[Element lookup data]
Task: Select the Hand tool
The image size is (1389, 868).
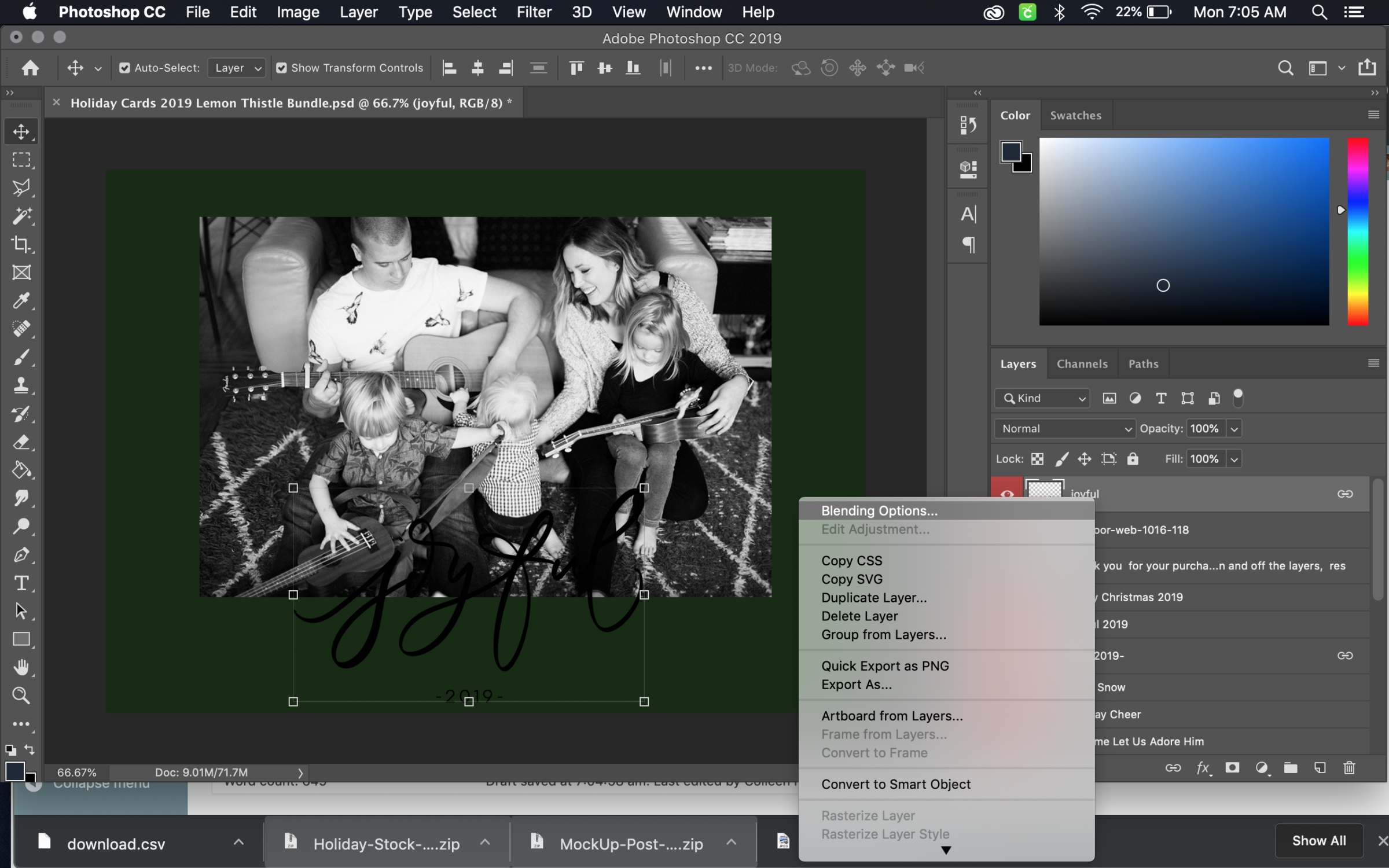Action: [21, 667]
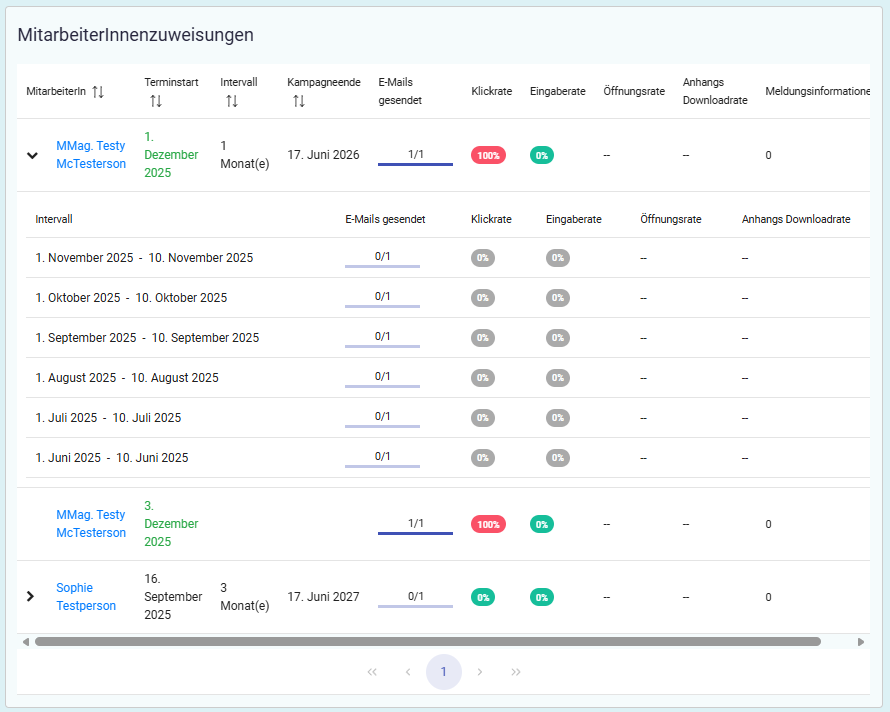Click the 1/1 emails progress bar in first row
Image resolution: width=890 pixels, height=712 pixels.
[415, 163]
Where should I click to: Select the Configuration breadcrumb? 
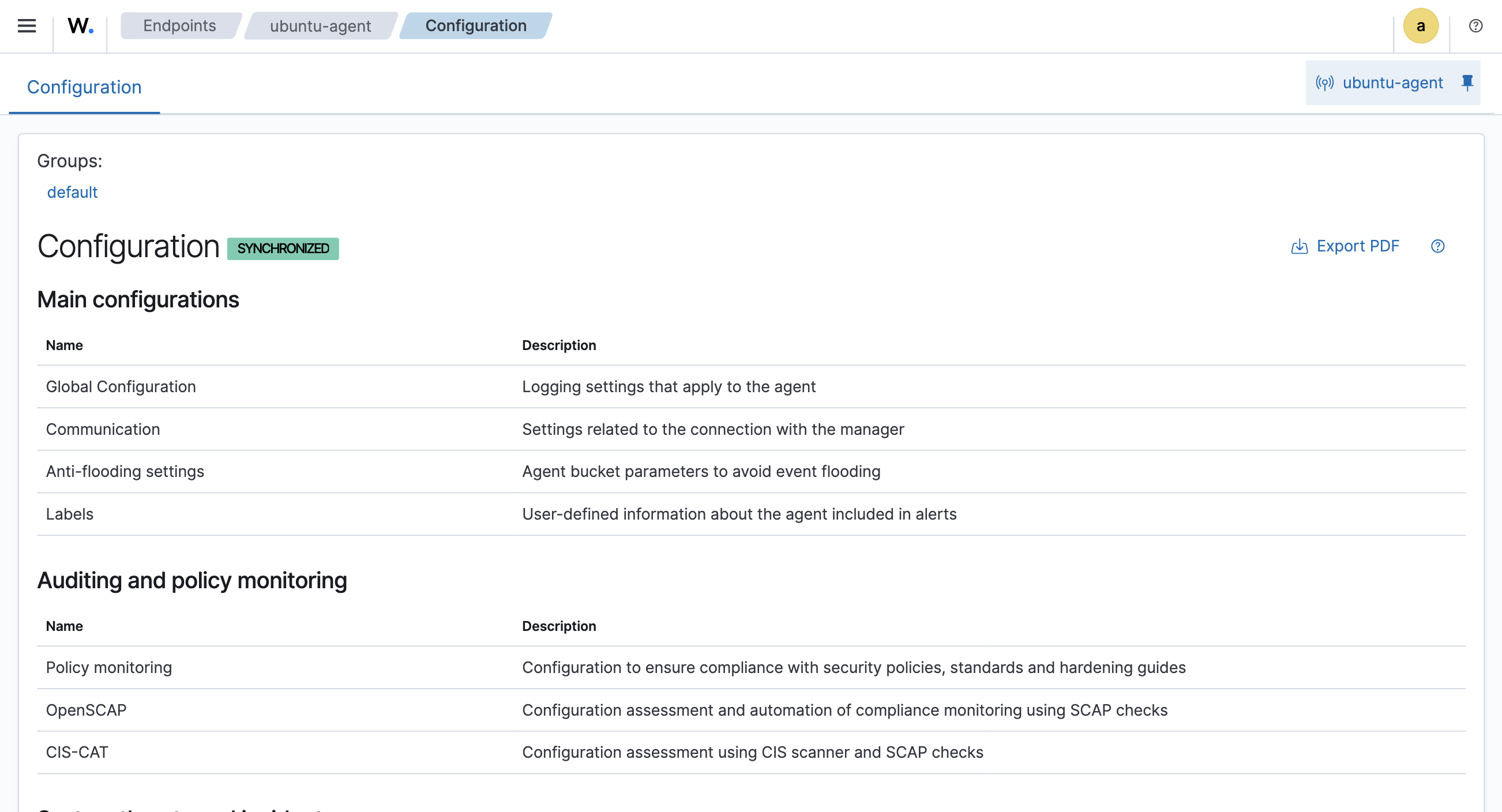point(475,25)
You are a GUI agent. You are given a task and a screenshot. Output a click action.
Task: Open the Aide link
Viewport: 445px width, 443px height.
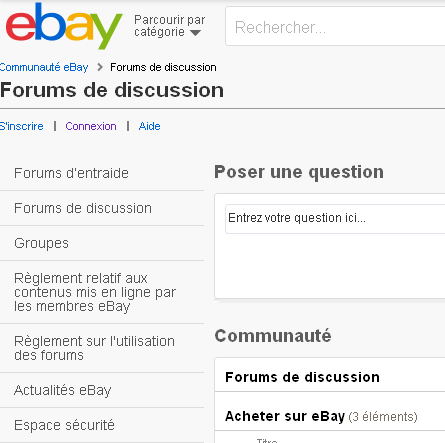149,126
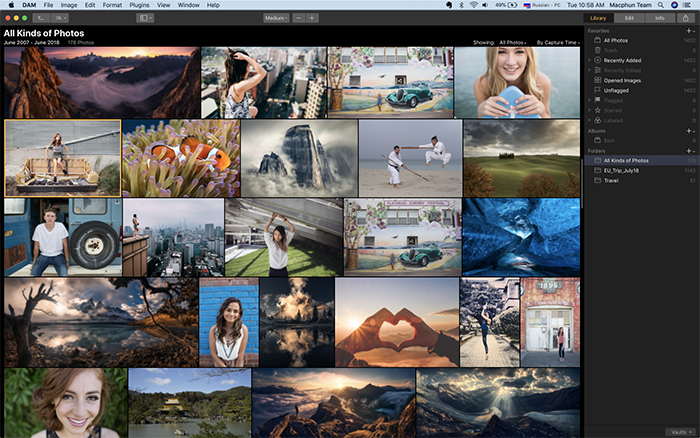The height and width of the screenshot is (438, 700).
Task: Open the Trash in sidebar
Action: click(x=612, y=50)
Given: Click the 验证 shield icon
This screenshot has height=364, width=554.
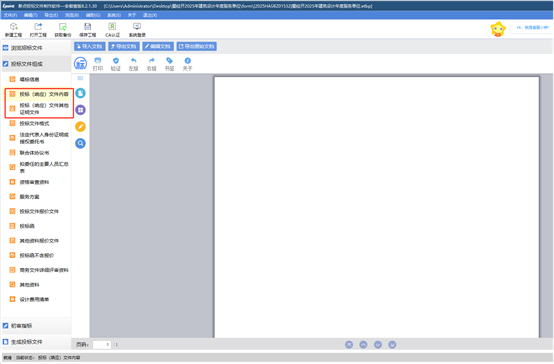Looking at the screenshot, I should [116, 64].
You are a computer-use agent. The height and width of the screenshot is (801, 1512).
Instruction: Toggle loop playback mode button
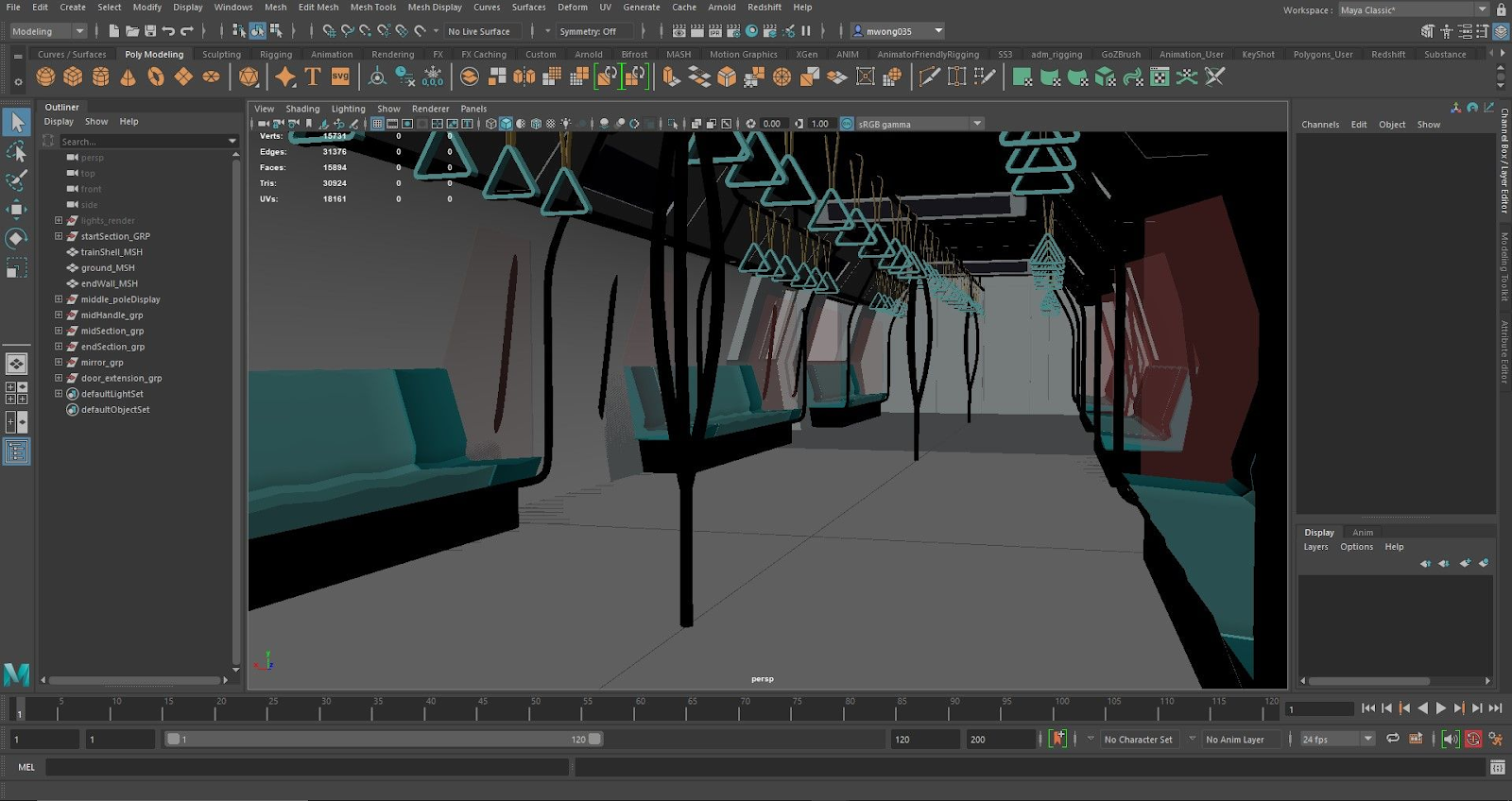click(x=1392, y=739)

■ WHAT IS EXPECTED: Write out every line of the data above word for word, without the pictures.

■ IN RESPONSE:
Task: Select the Hand tool
The image size is (1389, 868).
Action: [21, 667]
Click the 1/1 emails progress bar in first row
Image resolution: width=890 pixels, height=712 pixels.
[415, 163]
Where should I click to: Select the Configuration breadcrumb? 
point(475,25)
You are a GUI agent. You are given a task and a screenshot. Output a click action.
Task: Open the Aide link
Viewport: 445px width, 443px height.
149,126
The height and width of the screenshot is (438, 700).
Task: Open the Trash in sidebar
Action: click(x=612, y=50)
Given: Click the 验证 shield icon
This screenshot has height=364, width=554.
Looking at the screenshot, I should [116, 64].
You are a computer-use agent. The height and width of the screenshot is (801, 1512).
Instruction: Toggle loop playback mode button
click(x=1392, y=739)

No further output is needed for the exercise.